HW4: Context-free Languages and Turing Machines

CSE105Sp22

Due: 5/5/22 at 5pm (no penalty late submission until 8am next morning), via Gradescope

In this assignment,

You will practice designing and working with context-free grammars and pushdown automata. You will use general constructions to explore the class of context-free languages. You will also practice with the formal definition of Turing machines.

Resources: To review the topics you are working with for this assignment, see the class material from Weeks 4 and 5. We will post frequently asked questions and our answers to them in a pinned Piazza post.

Reading and extra practice problems: Sipser Sections 2.1, 2.2, 2.3 (partially). Chapter 2 exercises 2.1, 2.2, 2.3, 2.4, 2.6, 2.9, 2.10, 2.11, 2.12, 2.13, 2.16, 2.17. Chapter 2 problem 2.30. Chapter 3 exercises 3.1, 3.2.

Key Concepts: Pushdown automata, stack, context-free grammar, derivations, context-free languages, Turing machines, halting, looping.

For all HW assignments:

Weekly homework may be done individually or in groups of up to 3 students. You may switch HW partners for different HW assignments. The lowest HW score will not be included in your overall HW average. Please ensure your name(s) and PID(s) are clearly visible on the first page of your homework submission and then upload the PDF to Gradescope. If working in a group, submit only one submission per group: one partner uploads the submission through their Gradescope account and then adds the other group member(s) to the Gradescope submission by selecting their name(s) in the “Add Group Members" dialog box. You will need to re-add your group member(s) every time you resubmit a new version of your assignment. Each homework question will be graded either for correctness (including clear and precise explanations and justifications of all answers) or fair effort completeness. You may only collaborate on HW with CSE 105 students in your group; if your group has questions about a HW problem, you may ask in drop-in help hours or post a private post (visible only to the Instructors) on Piazza.

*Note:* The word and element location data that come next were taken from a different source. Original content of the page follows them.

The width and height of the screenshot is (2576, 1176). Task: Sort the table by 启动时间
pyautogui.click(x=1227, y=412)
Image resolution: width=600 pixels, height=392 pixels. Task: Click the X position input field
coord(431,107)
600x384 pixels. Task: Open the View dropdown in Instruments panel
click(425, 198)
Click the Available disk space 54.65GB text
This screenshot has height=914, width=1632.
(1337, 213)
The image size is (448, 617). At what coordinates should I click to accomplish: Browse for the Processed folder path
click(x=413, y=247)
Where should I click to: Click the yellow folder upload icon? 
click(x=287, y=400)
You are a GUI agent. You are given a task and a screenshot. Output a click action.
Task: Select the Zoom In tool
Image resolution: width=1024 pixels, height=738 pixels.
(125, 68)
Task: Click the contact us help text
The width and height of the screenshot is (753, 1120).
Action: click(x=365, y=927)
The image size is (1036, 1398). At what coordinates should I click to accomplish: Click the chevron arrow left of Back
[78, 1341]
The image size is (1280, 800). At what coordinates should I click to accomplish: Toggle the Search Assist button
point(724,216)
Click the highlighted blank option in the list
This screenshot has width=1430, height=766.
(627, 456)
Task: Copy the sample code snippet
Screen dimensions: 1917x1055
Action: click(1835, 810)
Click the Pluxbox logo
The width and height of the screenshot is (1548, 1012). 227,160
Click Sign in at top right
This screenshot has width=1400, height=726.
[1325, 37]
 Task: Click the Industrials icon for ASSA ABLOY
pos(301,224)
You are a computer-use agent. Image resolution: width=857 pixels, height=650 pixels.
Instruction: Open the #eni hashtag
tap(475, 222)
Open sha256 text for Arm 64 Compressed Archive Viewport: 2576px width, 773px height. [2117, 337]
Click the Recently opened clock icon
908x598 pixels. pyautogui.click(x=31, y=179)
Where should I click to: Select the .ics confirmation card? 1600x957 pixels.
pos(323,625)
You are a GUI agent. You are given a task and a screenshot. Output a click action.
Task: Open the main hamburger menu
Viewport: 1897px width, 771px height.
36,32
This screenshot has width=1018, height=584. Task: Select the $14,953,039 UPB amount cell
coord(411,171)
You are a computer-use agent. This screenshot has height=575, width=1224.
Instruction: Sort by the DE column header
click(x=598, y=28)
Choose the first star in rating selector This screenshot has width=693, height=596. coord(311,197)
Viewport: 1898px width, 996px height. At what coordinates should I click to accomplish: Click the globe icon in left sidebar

All submitted homework for this class must be typed. You can use a word processing editor if you like (Microsoft Word, Open Office, Notepad, Vim, Google Docs, etc.) but you might find it useful to take this opportunity to learn LaTeX. LaTeX is a markup language used widely in computer science and mathematics. The homework assignments are typed using LaTeX and you can use the source files as templates for typesetting your solutions. To generate state diagrams of machines, we recommend using Flap.js or JFLAP. Photographs of clearly hand-drawn diagrams may also be used. We recommend that you submit early drafts to Gradescope so that in case of any technical difficulties, at least some of your work is present. You may update your submission as many times as you’d like up to the deadline.

Integrity reminders

Problems should be solved together, not divided up between the partners. The homework is designed to give you practice with the main concepts and techniques of the course, while getting to know and learn from your classmates.
You may not collaborate on homework with anyone other than your group members. You may ask questions about the homework in office hours (of the instructor, TAs, and/or tutors) and on Piazza (as private notes viewable only to the Instructors). You cannot use any online resources about the course content other than the class material from this quarter – this is primarily to ensure that we all use consistent notation and definitions we will use this quarter and also to protect the learning experience you will have when the ‘aha’ moments of solving the problem authentically happen.
Do not share written solutions or partial solutions for homework with other students in the class who are not in your group. Doing so would dilute their learning experience and detract from their success in the class.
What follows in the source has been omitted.